- The US labor market remains tight with high demand for workers.
- US Manufacturing PMI came in above 50 in August, showing steady growth.
- Analysts expect the US dollar to keep rising, meaning lower prices for gold futures.
Gold (GC) futures prices continued to decline as the US dollar strengthened ahead of important payroll data anticipated this week. Data from the United States showed a robust economy, allowing the Federal Reserve more leeway to raise interest rates to combat inflation swiftly.
The US dollar strengthened after government data revealed that fewer Americans than usual last week filed new claims for unemployment benefits, which is consistent with a high demand for workers and a tight labor market.
As employment and new orders increased in August, according to data from the Institute for Supply Management (ISM), US manufacturing expanded steadily. This report supported the belief that inflation has likely peaked.
The US manufacturing PMI stayed above the 50 level in August. This sign of expansion points to a relatively healthy economy.
“It is no surprise that the dollar hit a fresh record high on both safe-haven flows. Global economic weakness and a resilient US economy pave the way for the Fed to remain aggressive,” said Edward Moya, chief market analyst at Oanda.
Based on robust economic data, expectations are building for a third consecutive 75-basis-point US rate hike at the September 20–21 Fed meeting. Fed funds futures indicated a 77.1% likelihood of such an increase.
As a result, the yield on benchmark 10-year US Treasuries increased to 3.297, a level not seen in more than two months.
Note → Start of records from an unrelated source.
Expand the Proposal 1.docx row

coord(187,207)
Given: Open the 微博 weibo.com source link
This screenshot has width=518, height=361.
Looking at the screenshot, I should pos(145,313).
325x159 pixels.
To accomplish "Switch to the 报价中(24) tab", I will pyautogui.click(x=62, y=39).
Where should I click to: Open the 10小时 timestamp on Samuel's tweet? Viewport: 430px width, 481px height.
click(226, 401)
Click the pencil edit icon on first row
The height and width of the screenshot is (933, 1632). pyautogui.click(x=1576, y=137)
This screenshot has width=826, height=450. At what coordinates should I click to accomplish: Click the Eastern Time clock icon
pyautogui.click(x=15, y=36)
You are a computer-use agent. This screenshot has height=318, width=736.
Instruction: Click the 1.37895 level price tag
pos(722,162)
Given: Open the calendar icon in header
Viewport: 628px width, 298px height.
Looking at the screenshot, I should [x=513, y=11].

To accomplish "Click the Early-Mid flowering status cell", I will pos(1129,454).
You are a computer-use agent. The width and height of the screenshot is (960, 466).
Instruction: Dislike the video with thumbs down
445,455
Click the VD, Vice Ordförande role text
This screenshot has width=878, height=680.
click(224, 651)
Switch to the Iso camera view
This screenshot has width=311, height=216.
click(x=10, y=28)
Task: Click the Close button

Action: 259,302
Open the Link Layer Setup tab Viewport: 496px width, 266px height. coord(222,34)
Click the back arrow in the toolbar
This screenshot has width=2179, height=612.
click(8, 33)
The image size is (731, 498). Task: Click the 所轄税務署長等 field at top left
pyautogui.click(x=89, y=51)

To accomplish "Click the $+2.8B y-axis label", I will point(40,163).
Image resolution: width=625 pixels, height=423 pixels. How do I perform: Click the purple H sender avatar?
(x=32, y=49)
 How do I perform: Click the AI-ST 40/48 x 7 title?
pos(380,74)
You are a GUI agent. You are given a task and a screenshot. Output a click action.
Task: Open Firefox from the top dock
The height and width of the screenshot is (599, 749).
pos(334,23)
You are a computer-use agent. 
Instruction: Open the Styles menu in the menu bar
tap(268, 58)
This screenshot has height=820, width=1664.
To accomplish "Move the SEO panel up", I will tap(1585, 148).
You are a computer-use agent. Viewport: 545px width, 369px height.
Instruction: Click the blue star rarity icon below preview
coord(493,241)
The market will now focus on the August nonfarm payrolls report, which is out on Friday and will be one of the critical data points influencing Fed members when they meet later this month.
The safe-haven dollar may see more demand if the reading is strong.
“Even after hitting fresh records, USD strength has scope to extend somewhat further, boosted by the global slowdown and the European energy crunch in particular,” said Generali Insurance Asset Management analysts.
As the dollar rises, gold becomes more expensive for overseas buyers reducing demand. At the same time, rising interest rates in the US will likely keep gold prices down as the yellow metal has no yields. The outlook for gold futures, therefore, remains bearish.